Philips Alfons
Allemagne, 1937–1987
Allemand de l’Est, Alfons Philips, en route vers l’Inde, fit escale au Liban à la fin des années 1950 et décida de s’y installer. Il dut, pour gagner sa vie, faire des décors de vitrines et de théâtre. Une partie de son travail correspond à une réalisation matérielle de l’atmosphère de Paul Klee : un bricolage poétique empreint d’humour, où dessin et peinture deviennent la maquette de l’expression.
Proche de Klee, mais aussi de toutes les recherches modernes, sculptures en situation et détournements humoristiques et littéraires, Philips visait à une critique, parfois efficace, du monde moderne vu par le petit bout de la lorgnette et avec l’humilité des objets trouvés, soupçonnant par ailleurs, sans oser le dire, que le monde même pourrait être un objet trouvé.
Il y a aussi chez lui comme une plainte fatiguée qui s’adresse à la lourdeur de l’Allemagne, plainte poétique, alors que, chez Beuys, elle est refus radical, dans la prise en charge même de la tradition allemande dont une aigrette de plumes bleues ne parvient pas à égayer le métal du cylindre de fonte qui lui tient lieu de couvre-chef.
Usant de la seule ruse possible – le détournement humoristique d’objets utilitaires –, Philips fut comme le Don Quichotte d’une peine perdue.
Rien ne servait à rien, la lutte était trop inégale.
Dans l’histoire de la pédagogie artistique, Guvder apportait le sens de la forme et de la ligne, le travail du dessin, alors que Philips donnait le goût du matériel et de son apport fondamental comme instrument poétique.

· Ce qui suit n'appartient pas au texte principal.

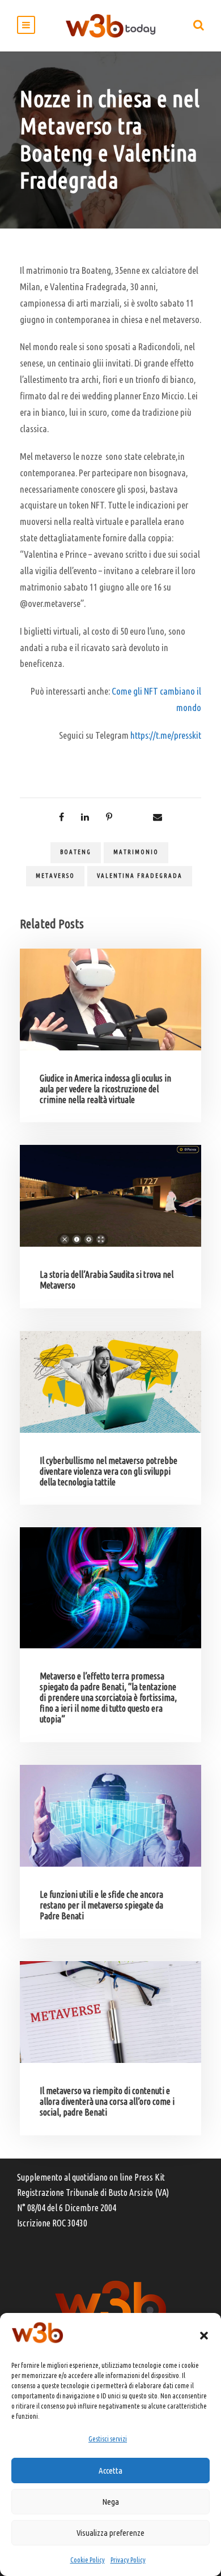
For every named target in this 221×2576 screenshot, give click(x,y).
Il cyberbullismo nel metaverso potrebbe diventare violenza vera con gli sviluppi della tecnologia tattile (108, 1471)
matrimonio (136, 851)
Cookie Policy (87, 2560)
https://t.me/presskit (165, 735)
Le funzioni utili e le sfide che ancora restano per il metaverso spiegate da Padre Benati (101, 1905)
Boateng (75, 851)
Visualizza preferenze (110, 2533)
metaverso (55, 875)
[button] (204, 2335)
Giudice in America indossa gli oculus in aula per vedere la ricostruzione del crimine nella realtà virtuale (105, 1089)
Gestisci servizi (107, 2439)
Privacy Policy (128, 2560)
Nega (110, 2501)
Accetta (110, 2470)
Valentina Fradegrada (139, 875)
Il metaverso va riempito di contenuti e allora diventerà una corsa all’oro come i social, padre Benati (107, 2101)
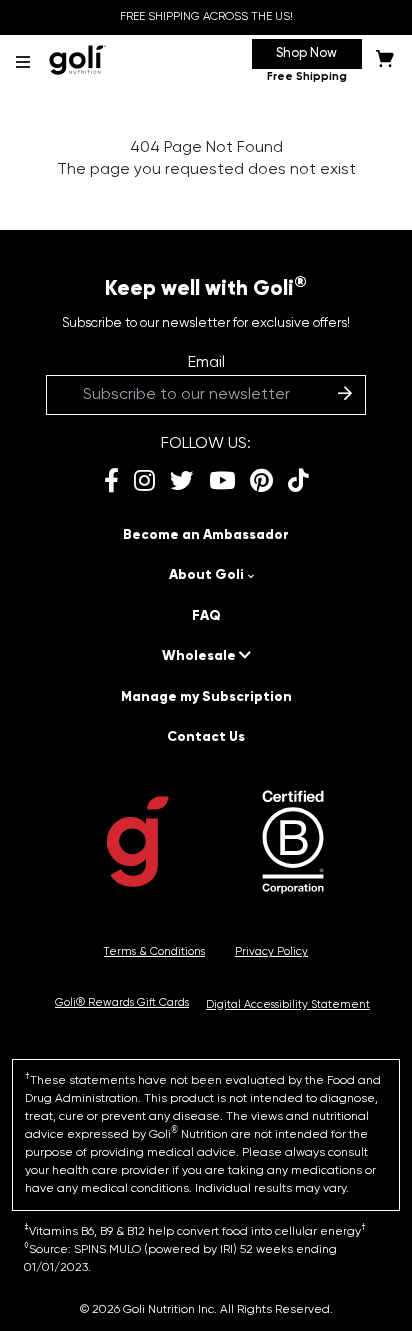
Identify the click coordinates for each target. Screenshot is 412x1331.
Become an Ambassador (206, 535)
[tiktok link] (298, 482)
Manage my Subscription (206, 697)
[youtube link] (222, 482)
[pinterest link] (261, 482)
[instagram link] (144, 482)
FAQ (206, 616)
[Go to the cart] (385, 62)
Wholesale (200, 656)
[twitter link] (182, 482)
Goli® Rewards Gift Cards (122, 1003)
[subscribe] (345, 395)
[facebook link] (111, 482)
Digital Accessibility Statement (288, 1005)
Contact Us (206, 737)
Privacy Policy (271, 952)
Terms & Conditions (154, 952)
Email (206, 363)
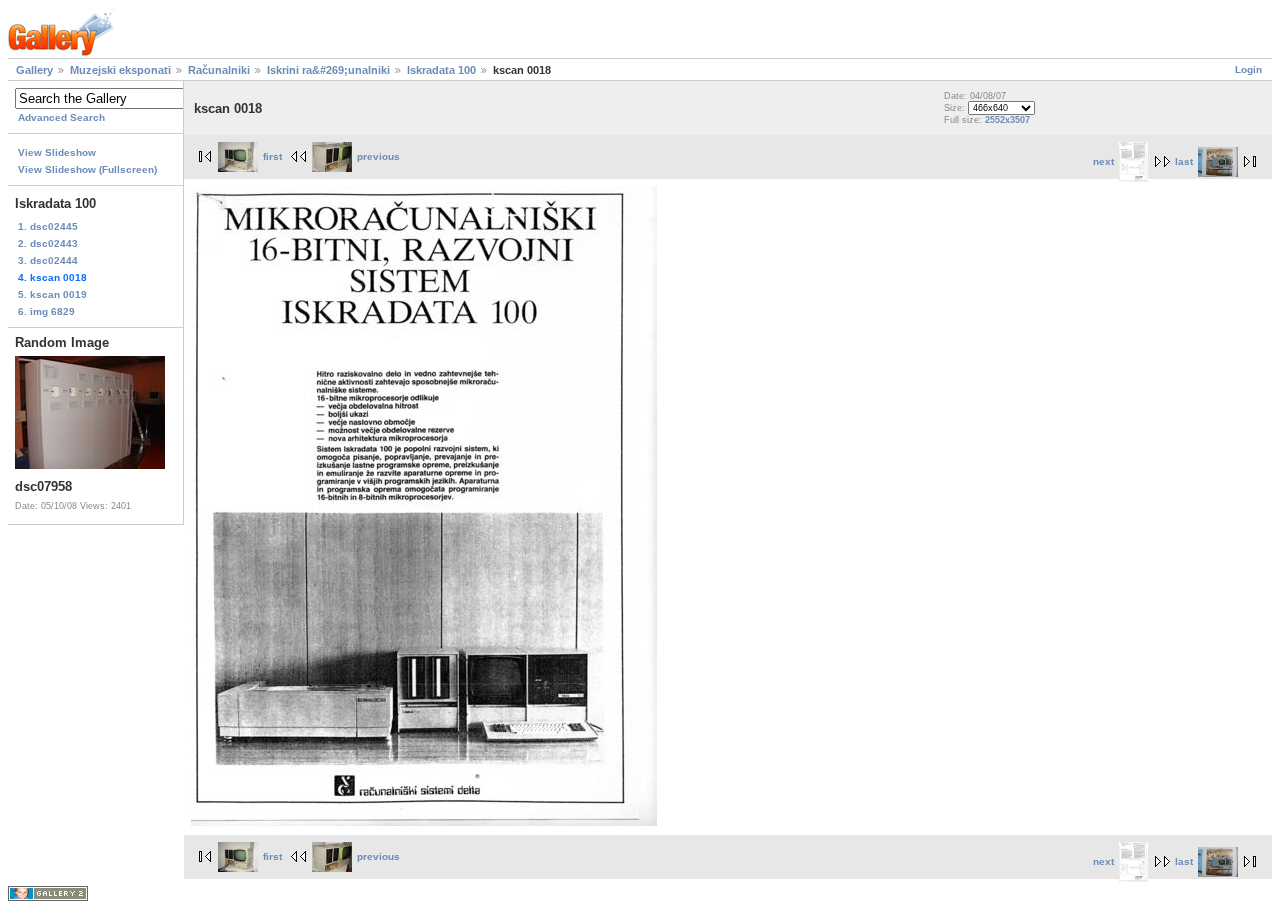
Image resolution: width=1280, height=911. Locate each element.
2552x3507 (1007, 120)
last (1184, 161)
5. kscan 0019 (52, 294)
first (272, 156)
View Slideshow (57, 152)
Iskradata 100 (441, 70)
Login (1248, 69)
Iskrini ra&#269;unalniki (328, 70)
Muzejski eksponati (120, 70)
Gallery (34, 70)
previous (378, 156)
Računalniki (219, 70)
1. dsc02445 (48, 226)
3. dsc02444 (48, 260)
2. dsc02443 (48, 243)
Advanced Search (61, 117)
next (1103, 161)
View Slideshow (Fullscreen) (87, 169)
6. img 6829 (46, 311)
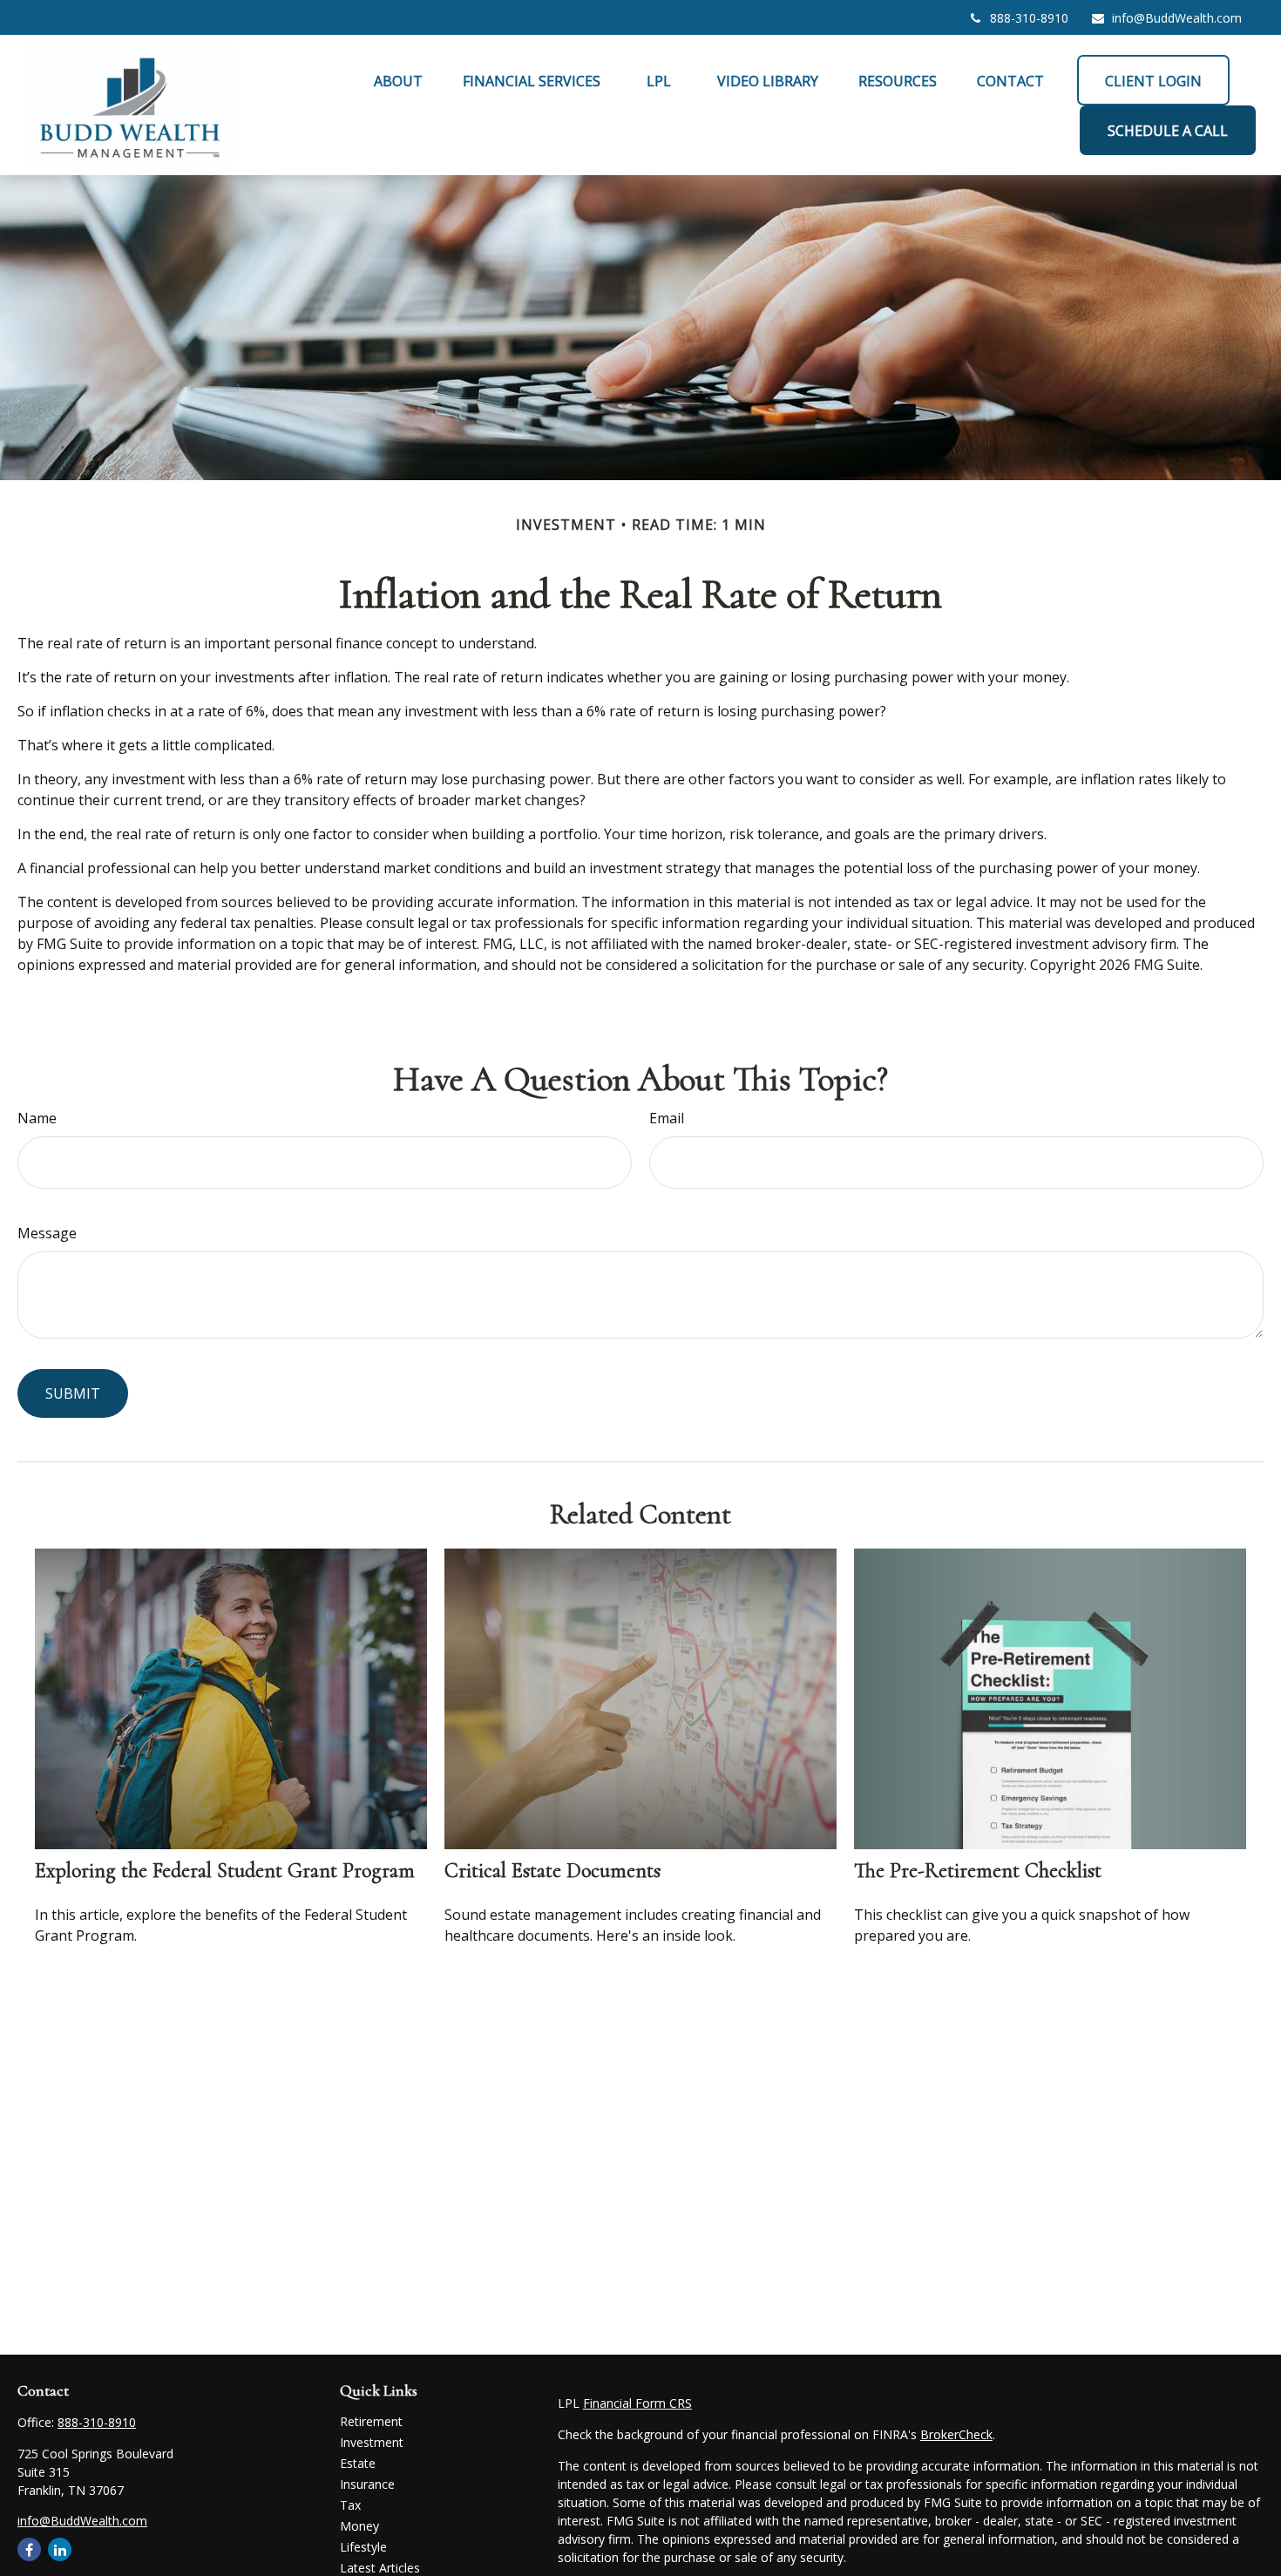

Il en décodait le vocabulaire et les différentes significations. Il y était arrivé par le refus des moyens traditionnels de la peinture, et la poésie consistait précisément à ses yeux en ce détournement.
Philips questionna la pédagogie artistique allemande, les séquelles de la modernité, dans un pays – le Liban – où il ressentait la poésie comme la manière même de vivre. Mais le Liban n’avait pas répondu, sinon à son attente, du moins à l’arrière-plan idyllique de son rêve, et ce silence lui était cruel. Il lui fallut donc conjurer la dépression naissante et perpétuellement entretenue parce que nécessaire à sa création.
Il occupa donc le terrain de manière compulsive par un bricolage assourdissant.
Réintroduire Klee avec des boutons et du métal, c’était une façon de faire poliment reproche à l’Allemagne de les avoir tous deux rejetés. Klee, en un pays lointain, avec la poésie, la mort et l’oubli, et lui, dont la nostalgie devenait plus cruelle, dans le seul pays où la poésie de vivre ne coûtait pas plus d’effort que l’oubli. Mais l’esprit systématique de l’Allemand pallie toujours ses faiblesses et les errements de son propre choix par l’occupation de tout le terrain possible, que ce soit dans le doute ou l’angoisse, dans l’apaisement ou la joie.
Philips fut un marginal de la scène culturelle libanaise, mais son rôle pédagogique y fut important, bien que limité à ses élèves dans les différents instituts et écoles des Beaux-Arts où il enseigna.
Il marque un mysticisme de la terre et de la couleur, il emmenait ses élèves dans la nature à la recherche de pigments, dans une communion où le sens de la pauvreté exaltait pour lui la sensualité de la terre devenue matière et couleur.
Il fit deux expositions à Beyrouth, du 20 au 29 janvier 1972 à Dar el Fan, et du 4 au 10 mai 1974 au Centre d’Art 2.